[Items from a dataset]

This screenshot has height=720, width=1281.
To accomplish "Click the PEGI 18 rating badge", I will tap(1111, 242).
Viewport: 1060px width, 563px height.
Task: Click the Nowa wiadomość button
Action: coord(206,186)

TASK: Copy every entry exactly; no part may be left out.

SOLUTION:
This screenshot has height=720, width=1281.
To accomplish "Click the PEGI 18 rating badge", I will tap(1111, 242).
Viewport: 1060px width, 563px height.
Task: Click the Nowa wiadomość button
Action: coord(206,186)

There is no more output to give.